1.) Now we could do a whole separate story on the Christmas tree one of the most recognizable symbols of the holiday but I will try to stick to a few points.
- The Egyptians were part of a long line of cultures that treasured and worshiped evergreens. When the winter solstice arrive, they brought green date palm leaves into their homes to symbolize life’s triumph over death. (yes I checked turns out palm trees are evergreens!) [Christmas-tree.com]
- Jeremiah 10:2-4: “Thus saith the LORD, Learn not the way of the heathen, and be not dismayed at the signs of heaven; for the heathen are dismayed at them. For the customs of the people are vain: for one cutteth a tree out of the forest, the work of the hands of the workman, with the axe. They deck it with silver and with gold; they fasten it with nails and with hammers, that it move not.” (King James Version). That is right the Bible says no to indoor tree decoration!

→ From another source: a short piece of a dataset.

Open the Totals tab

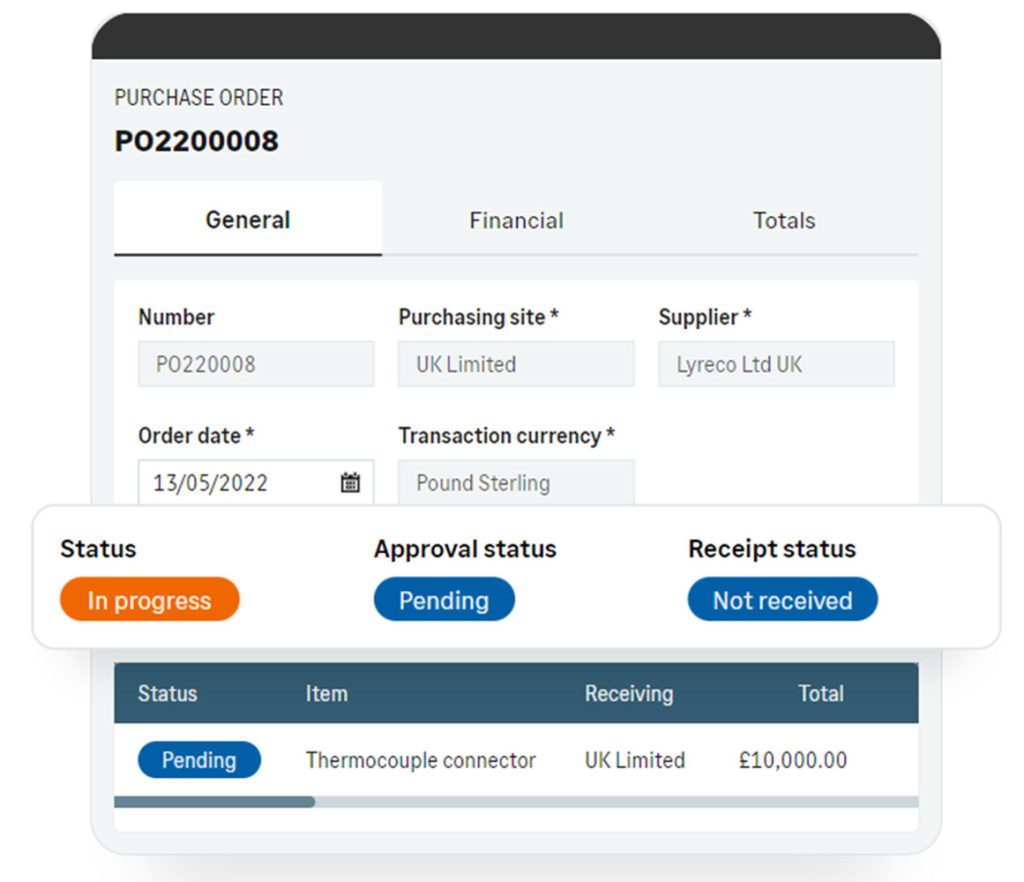[784, 220]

- The Puritans banned Christmas in New England. Even as late as 1851, a Cleveland minister nearly lost his job because he allowed a tree in his church. Schools in Boston stayed open on Christmas Day through 1870, and sometimes expelled students who stayed home. [Christmas-tree.com] Talk about separation of church and state!
2.)Now for some of the smaller decorations and symbols we will sick with three Holly, The Yule Log and Mistletoe.

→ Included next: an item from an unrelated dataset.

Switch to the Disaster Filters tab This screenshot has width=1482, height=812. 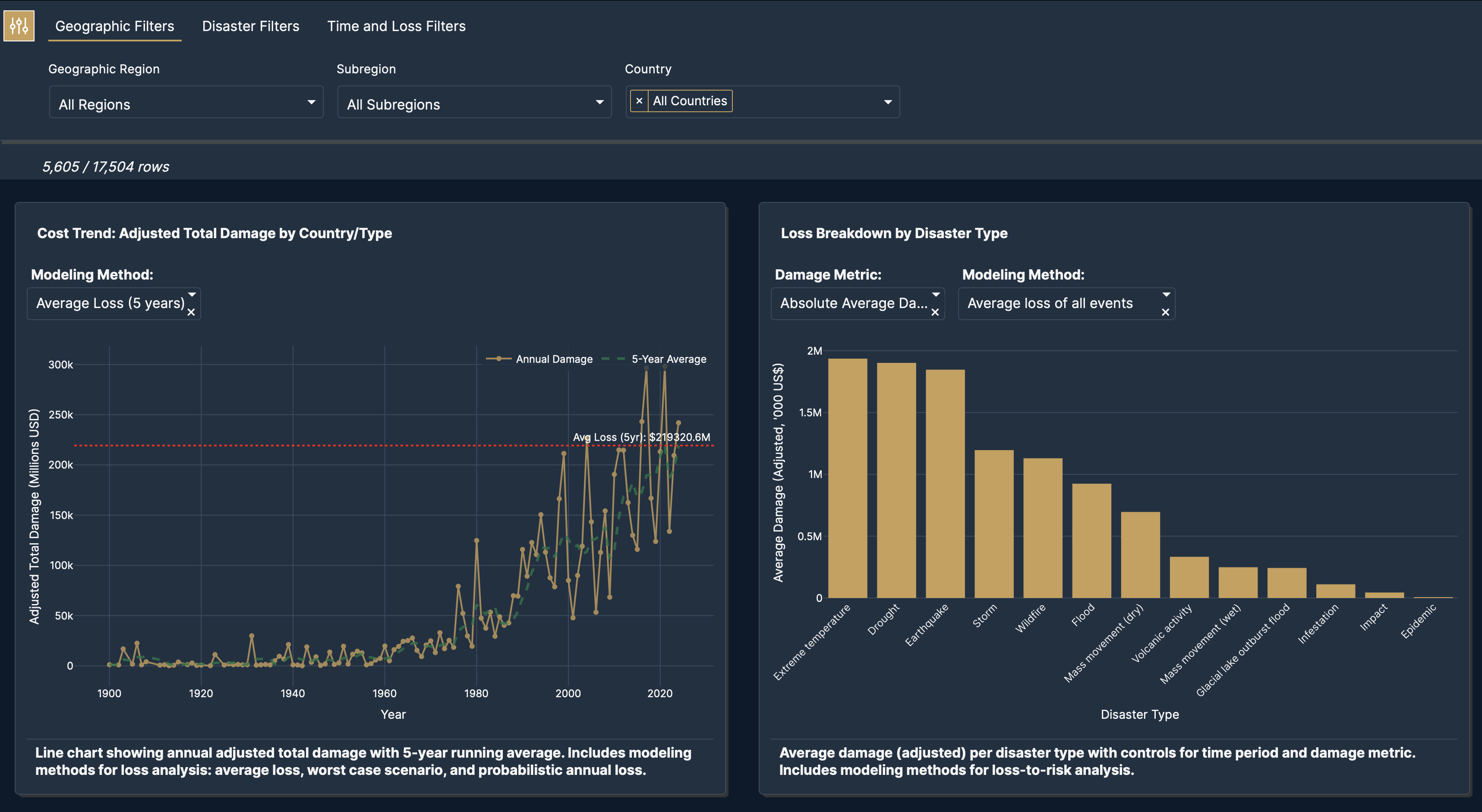pos(250,26)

- Holly and Ivy were originally used for male and female symbolism in some Pagan religions.
- At first, burning a Yule log was a celebration of the winter solstice. In Scandinavia, Yule ran from several weeks before the winter solstice to a couple weeks after. This was the darkest time of year, and the people celebrated because days would start getting longer after the solstice. There was quite a bit of ritual and ceremony tied to the Yule log, for it marked the sun’s rebirth from its southern reaches. The Yule log gets its name from the Scandinavian tradition, but the ritual burning of a special log during winter solstice took place as far west as Ireland, as far south as Greece, and as far north as Siberia. were originally used for male and female symbolism in some Pagan religions. [noelnoelnoel.com]

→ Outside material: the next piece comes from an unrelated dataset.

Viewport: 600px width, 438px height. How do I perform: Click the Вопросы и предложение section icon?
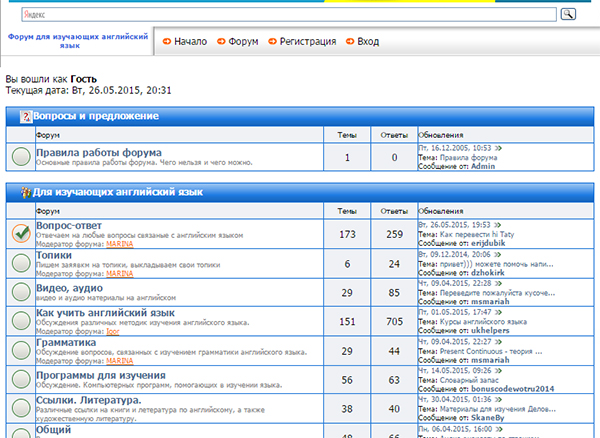tap(25, 117)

- From the earliest times mistletoe has been one of the most magical, mysterious, and sacred plants of European folklore. The mistletoe of the sacred oak was especially sacred to the ancient Celtic Druids.Kissing under the mistletoe is first found associated with the Greek festival of Saturnalia and later with primitive marriage rites.
[Read more at http://www.theholidayspot.com/christmas/history/mistletoe.htm#5mto2l4cm2WLXcLc.99]
So needless to say Christmas was declared a Christian holiday and though out the 1700 years or so has acquired many,many traditions from assorted pagan religions. Actually I have yet to come across anything besides displaying a Nativity that is a TRUE display of the celebration of Christ. For the sake of my wrists I am not going to go into Santa he comes from too many cultures to count and yes there is a Saint Nicholas but he didnt go around handing out gifts as we know Saint Nick. But honestly it could never be a secular holiday of any sorts to many religions are involved to do so if you want a secular holiday go with Festivus no religion involved. Oh and as far as Xmas is concerned it has been used for over 200 years it appears our ancestors were also lazy writers. The “-mas” part is from the Latin-derived Old English word for Mass, while the “X” comes from the Greek letter Chi, which is the first letter of the Greek word Χριστός, translated as “Christ“.